California Panel Urges Changes in Benefit Levels

ALAMEDA, Calif. — California's independent Little Hoover Commission urged the state's leaders to take government employee pension-reform efforts a big step beyond where they have gone so far, by altering benefit levels for current employees.

So far, most pension reform efforts in the state have created two-tier pension systems with lower benefit levels for new hires.

That's what the state government agreed to with most of its unions in 2010. Some local governments have followed suit.

"State and local governments cannot solve this problem without addressing the mounting pension obligations of current employees," Daniel Hancock, chairman of the Little Hoover Commission, said Thursday in announcing the release of the report, "Public Pensions for Retirement Security."

The report urges the governor and Legislature to establish the legal authority for the state and local governments to freeze pension benefits for current workers. Benefits earned for service before the freeze date would remain vested, but going forward, those workers should accrue benefits under less costly retirement formulas, the report said. Payments to current retirees would not be affected.
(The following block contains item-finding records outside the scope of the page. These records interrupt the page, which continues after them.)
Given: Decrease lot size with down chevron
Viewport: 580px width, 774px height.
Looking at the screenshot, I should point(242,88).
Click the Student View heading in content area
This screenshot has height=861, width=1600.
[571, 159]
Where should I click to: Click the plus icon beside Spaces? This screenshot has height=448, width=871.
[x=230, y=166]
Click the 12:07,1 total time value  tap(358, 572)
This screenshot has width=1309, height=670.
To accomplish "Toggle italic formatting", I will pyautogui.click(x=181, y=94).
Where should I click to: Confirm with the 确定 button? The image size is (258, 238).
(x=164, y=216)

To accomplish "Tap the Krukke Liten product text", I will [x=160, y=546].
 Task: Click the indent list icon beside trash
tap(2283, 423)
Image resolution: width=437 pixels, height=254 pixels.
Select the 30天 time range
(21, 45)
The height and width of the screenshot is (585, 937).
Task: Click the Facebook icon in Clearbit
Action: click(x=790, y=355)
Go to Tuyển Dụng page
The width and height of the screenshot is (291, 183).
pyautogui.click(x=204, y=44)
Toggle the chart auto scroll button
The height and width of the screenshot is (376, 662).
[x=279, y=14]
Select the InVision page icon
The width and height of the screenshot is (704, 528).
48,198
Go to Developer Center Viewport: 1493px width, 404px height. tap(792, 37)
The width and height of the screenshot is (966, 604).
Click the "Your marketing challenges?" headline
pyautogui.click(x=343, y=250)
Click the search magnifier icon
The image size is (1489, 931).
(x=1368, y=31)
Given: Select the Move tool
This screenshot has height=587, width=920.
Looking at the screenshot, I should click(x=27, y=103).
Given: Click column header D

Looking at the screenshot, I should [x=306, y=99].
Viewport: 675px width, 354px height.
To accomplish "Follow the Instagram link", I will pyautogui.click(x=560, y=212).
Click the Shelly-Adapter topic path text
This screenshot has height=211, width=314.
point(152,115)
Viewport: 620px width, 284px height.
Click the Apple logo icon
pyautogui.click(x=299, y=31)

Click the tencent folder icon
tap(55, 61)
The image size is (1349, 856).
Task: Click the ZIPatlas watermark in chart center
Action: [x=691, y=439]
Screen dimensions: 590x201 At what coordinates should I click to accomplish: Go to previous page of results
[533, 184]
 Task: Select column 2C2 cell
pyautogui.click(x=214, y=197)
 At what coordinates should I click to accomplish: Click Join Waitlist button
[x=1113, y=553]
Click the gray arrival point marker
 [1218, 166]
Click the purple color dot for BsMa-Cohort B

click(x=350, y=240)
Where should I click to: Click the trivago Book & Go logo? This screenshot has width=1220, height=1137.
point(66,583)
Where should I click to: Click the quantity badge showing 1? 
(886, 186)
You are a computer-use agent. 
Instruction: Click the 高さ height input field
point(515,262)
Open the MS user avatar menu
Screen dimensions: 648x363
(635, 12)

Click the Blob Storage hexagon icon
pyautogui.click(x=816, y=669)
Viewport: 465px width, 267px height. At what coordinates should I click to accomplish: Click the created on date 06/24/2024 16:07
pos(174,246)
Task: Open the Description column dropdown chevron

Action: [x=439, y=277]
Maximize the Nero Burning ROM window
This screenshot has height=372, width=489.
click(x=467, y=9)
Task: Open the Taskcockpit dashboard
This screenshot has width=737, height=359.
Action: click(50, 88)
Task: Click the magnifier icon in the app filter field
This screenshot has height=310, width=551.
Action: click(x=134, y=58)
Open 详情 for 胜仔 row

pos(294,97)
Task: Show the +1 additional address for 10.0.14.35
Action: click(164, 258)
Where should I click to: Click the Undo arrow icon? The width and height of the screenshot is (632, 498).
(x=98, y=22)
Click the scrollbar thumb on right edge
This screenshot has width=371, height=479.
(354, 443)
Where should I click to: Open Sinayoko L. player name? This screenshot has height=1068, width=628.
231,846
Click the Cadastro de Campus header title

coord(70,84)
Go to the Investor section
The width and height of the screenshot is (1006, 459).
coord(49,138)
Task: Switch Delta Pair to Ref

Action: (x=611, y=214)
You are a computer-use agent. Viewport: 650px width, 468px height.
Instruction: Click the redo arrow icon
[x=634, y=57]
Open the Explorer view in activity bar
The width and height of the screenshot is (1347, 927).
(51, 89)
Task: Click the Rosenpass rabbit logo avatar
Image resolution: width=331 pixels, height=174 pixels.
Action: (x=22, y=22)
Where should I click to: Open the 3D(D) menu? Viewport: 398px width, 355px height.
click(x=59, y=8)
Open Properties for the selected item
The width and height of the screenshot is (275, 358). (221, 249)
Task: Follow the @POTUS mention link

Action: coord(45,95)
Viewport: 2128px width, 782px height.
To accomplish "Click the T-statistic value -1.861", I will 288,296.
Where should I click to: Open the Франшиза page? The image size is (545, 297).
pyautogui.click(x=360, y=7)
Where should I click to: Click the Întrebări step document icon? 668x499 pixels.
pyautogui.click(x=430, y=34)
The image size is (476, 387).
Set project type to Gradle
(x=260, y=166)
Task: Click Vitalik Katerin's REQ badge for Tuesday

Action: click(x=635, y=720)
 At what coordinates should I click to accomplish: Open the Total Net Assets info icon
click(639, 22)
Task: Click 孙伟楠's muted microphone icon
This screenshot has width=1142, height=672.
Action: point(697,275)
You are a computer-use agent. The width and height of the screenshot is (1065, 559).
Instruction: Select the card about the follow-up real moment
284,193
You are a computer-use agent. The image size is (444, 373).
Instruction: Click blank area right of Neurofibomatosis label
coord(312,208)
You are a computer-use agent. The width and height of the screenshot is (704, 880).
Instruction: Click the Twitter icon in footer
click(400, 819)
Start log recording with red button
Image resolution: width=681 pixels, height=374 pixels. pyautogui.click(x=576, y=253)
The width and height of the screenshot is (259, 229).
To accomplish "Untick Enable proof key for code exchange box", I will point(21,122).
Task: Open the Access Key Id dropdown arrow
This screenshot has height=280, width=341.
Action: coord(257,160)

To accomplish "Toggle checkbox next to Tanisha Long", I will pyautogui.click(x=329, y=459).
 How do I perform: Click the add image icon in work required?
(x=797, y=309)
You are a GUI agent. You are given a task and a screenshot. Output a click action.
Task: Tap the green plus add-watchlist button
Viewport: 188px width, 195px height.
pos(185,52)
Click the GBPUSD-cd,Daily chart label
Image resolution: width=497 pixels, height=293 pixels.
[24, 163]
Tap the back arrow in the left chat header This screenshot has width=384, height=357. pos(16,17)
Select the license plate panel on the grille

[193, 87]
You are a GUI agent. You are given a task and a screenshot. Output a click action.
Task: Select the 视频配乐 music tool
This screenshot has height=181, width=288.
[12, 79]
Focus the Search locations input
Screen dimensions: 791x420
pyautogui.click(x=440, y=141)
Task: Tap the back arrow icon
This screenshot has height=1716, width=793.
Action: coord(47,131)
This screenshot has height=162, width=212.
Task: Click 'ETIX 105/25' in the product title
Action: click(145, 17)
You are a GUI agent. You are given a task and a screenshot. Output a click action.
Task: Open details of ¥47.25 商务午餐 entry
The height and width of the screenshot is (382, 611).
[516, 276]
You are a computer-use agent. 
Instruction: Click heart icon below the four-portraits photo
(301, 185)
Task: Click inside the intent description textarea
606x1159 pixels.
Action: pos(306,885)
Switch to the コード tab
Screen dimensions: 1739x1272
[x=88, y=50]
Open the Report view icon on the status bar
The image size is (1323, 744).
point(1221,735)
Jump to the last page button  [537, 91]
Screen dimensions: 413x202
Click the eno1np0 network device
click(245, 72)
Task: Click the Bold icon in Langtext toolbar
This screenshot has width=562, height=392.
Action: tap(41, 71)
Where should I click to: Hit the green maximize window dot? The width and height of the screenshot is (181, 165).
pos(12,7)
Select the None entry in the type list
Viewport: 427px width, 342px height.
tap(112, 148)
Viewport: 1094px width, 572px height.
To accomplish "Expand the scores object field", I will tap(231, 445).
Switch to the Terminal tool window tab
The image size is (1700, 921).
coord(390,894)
The commission's report comes at a key juncture in recently elected Gov. Jerry Brown's efforts to craft an agreement to balance the state budget.

The governor, a Democrat, wants a statewide referendum on extending three temporary tax hikes, and he wants it to take place by the end of June, when those taxes are slated to sunset.

To meet that special election timetable, he needs legislative action by March, which will take two-thirds supermajority votes in each house — and therefore some buy-in from minority Republicans, who have publicly rejected the idea of a vote on tax extensions.

But the GOP also advocates pension reform. Brown, making an extraordinary appearance Thursday in front of the Legislature's joint budget committee, made it perfectly clear he is willing to make a deal trading pension reform for votes to put the tax measures on the ballot, as illustrated in his exchange with Assemblywoman Diane Harkey, an Orange County Republican.

"Let's get some pension reform; let's get some regulatory reform. I want it more than some of these folks want it," Brown said, in a reference to his fellow Democrats and their support from and for public employee unions.

"This is your chance to make them do something they don't want to do," he added. "All you've got to do is do something you don't want to do."

The Little Hoover Commission's report, which was released after Brown's appearance at the budget committee, suggests very strong medicine. The commission is an independent state oversight agency charged with recommending reforms to improve the operations of state government.

Increasing retirement liabilities, the report says, reflect a fundamental shift in the state's public retirement systems away from their original goal of providing a secure retirement income for public workers.

"Instead of retirement security, the public pension became a wealth generator," the report said.

"Payroll growth — in terms of both compensation for public employees and the number of employees — has ballooned pension liabilities," the report said. "The minimum retirement age has dropped to 55 — earlier for public safety employees — as people live longer, creating an upside-down scenario where governments potentially will send retirement checks to an employee for more years than they earned paychecks."

The report proposes some drastic solutions, and challenges the widely held assumption that benefit levels held by current employees are legally immune to rollback.

The commission concludes that assumption isn't necessarily true, and it is not enshrined in the state constitution.

"Many consider this issue settled by the courts, though the courts have provided openings to modify pensions for current public employees," the report said. "The extent of these options remains unclear, making this an area of law that must be clarified."

Going forward, the report recommends establishment of a hybrid retirement system, combining a lower defined pension benefit with a defined-contribution plan modeled on private-sector 401(k) plans. That's the system used for federal employees, who also participate in Social Security.

About half of the public employees in California do not participate in the Social Security system.

"Serious consideration must be given to extending Social Security to non-covered, public-sector workers, toward the goal of building a three-part retirement strategy as has the federal government," the report says.

The commission also recommends the implementation of a top-level cap on pension benefits, and strict formulas that limit employees' current ability to "spike" their pensions by juicing their final-year salaries with overtime or payouts for unused sick and vacation time.